In a time when "progress" moves in this way, what can we do? Today, the theory of explosive and infernal desire as a potentially emancipatory force has flattened the possibilities for thinking alternative models and revealed its limits, above all because it is linked to forms that are less organized and strategic and more often tied to short-term satisfaction — often dopaminergic, passive, or performative — while at other times appearing as a genuine but naive and optimistic form that ultimately proves ineffective.

Perhaps we need to think through the mind and tools of computational subjectivity. We need to organize our lives and actions through a critical, anticipatory realism.

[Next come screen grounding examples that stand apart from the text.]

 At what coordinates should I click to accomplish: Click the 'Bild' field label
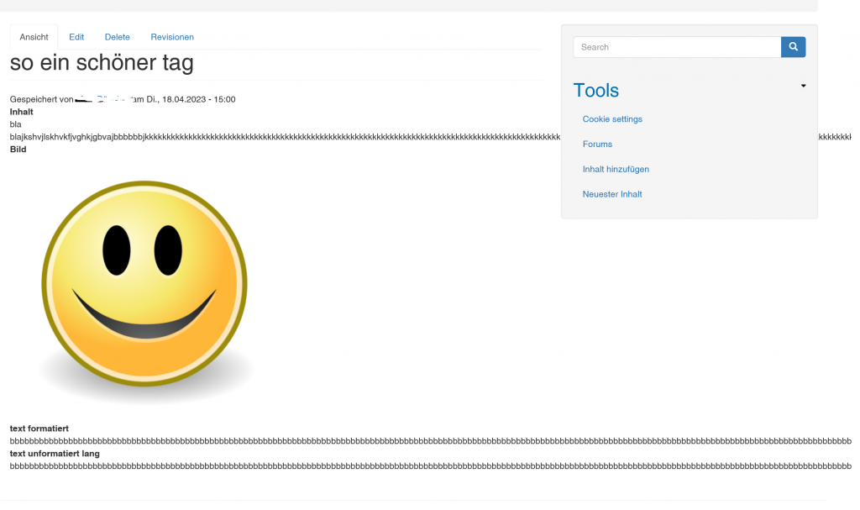[18, 150]
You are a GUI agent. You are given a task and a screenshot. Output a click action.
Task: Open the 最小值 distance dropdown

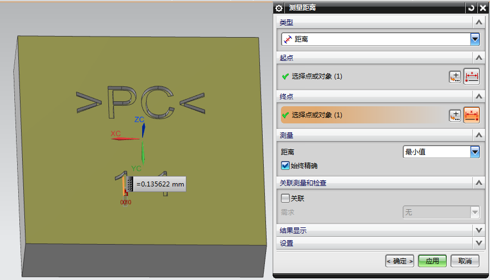(475, 152)
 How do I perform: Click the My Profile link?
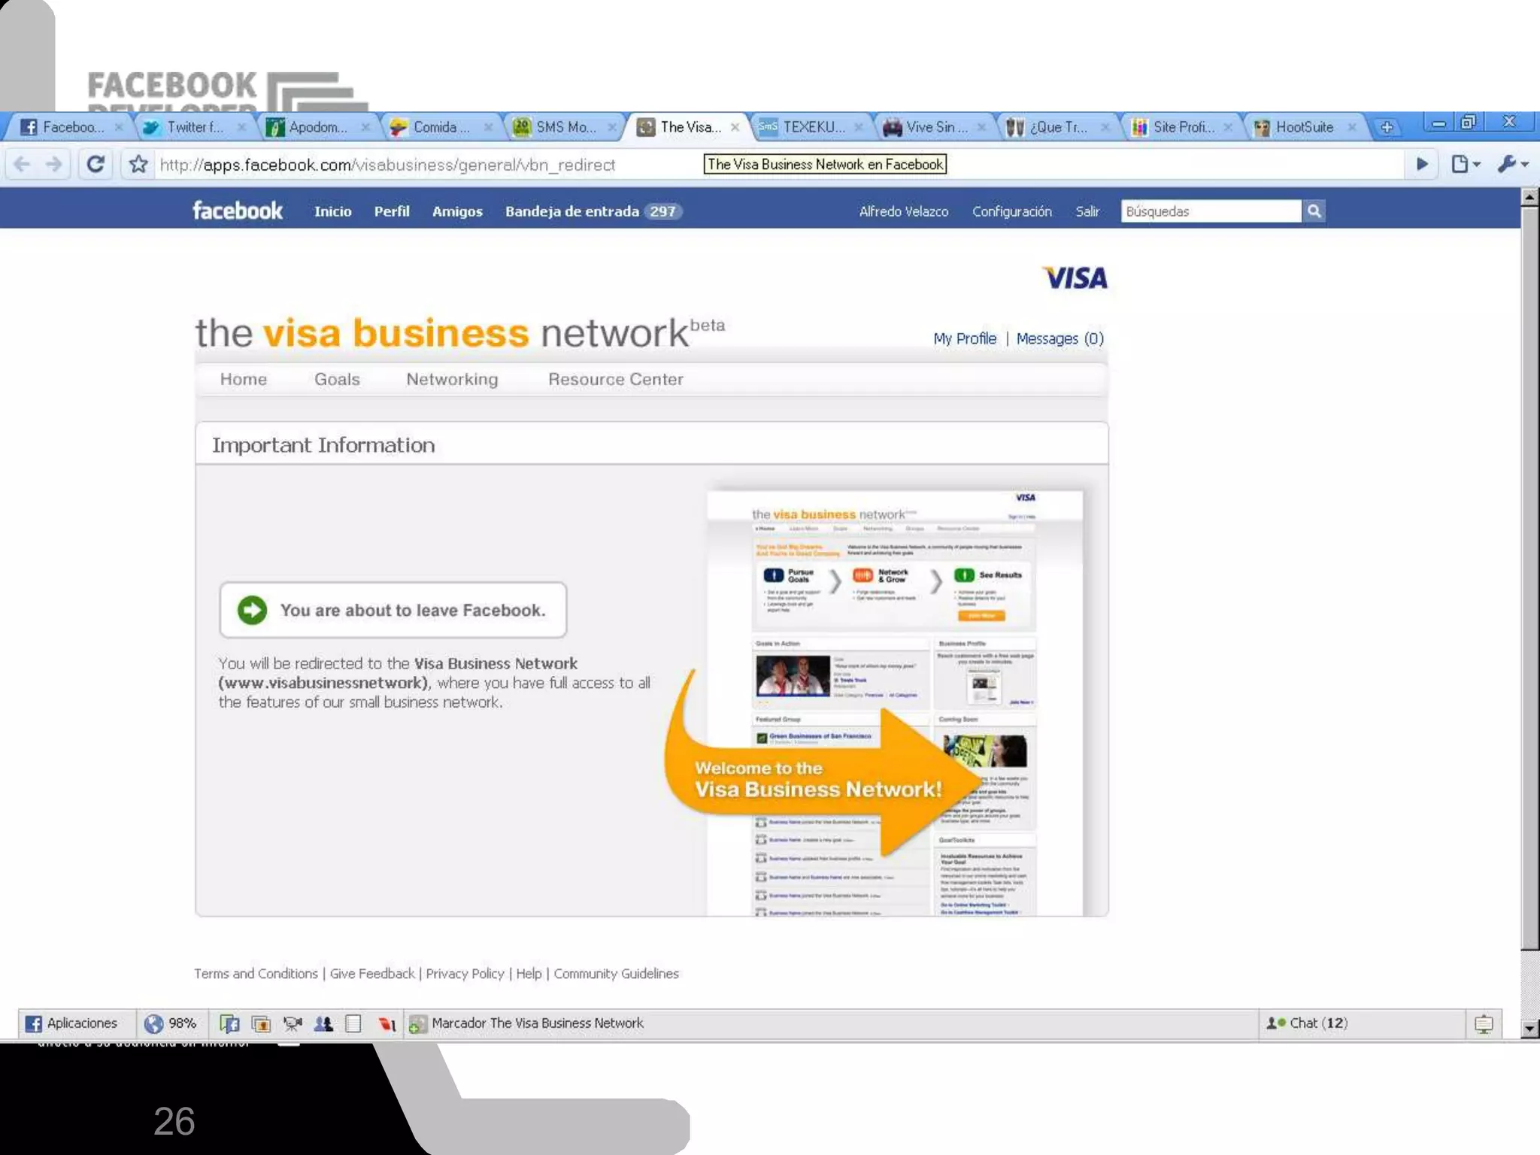(964, 338)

This is what I call "Total Retrograde Prometheia" in the book: what if we were to redirect the statistical, anticipatory, predictive and computational dimensions of our subjectivity — in other words, that Promethean component more often mobilized for capitalist reproduction — in order to disrupt and gradually transform different levels of society through an agenda grounded in ethics, dignity, equality and freedom? Perhaps nothing would come of it, because we are, as humans, doomed to fail due to our excesses and selfishness. And yet, we are also doomed, as humans, to continue trying: our desire is always under tension, oriented toward the production of a better future condition, through anticipation.

Faced with this, our computational subjectivity can be a selfish, self-defensive, conservative and excessive mode of life in a collapsing world; but it can also become a new form of political subjectivation. This latter possibility will be the focus of my next research.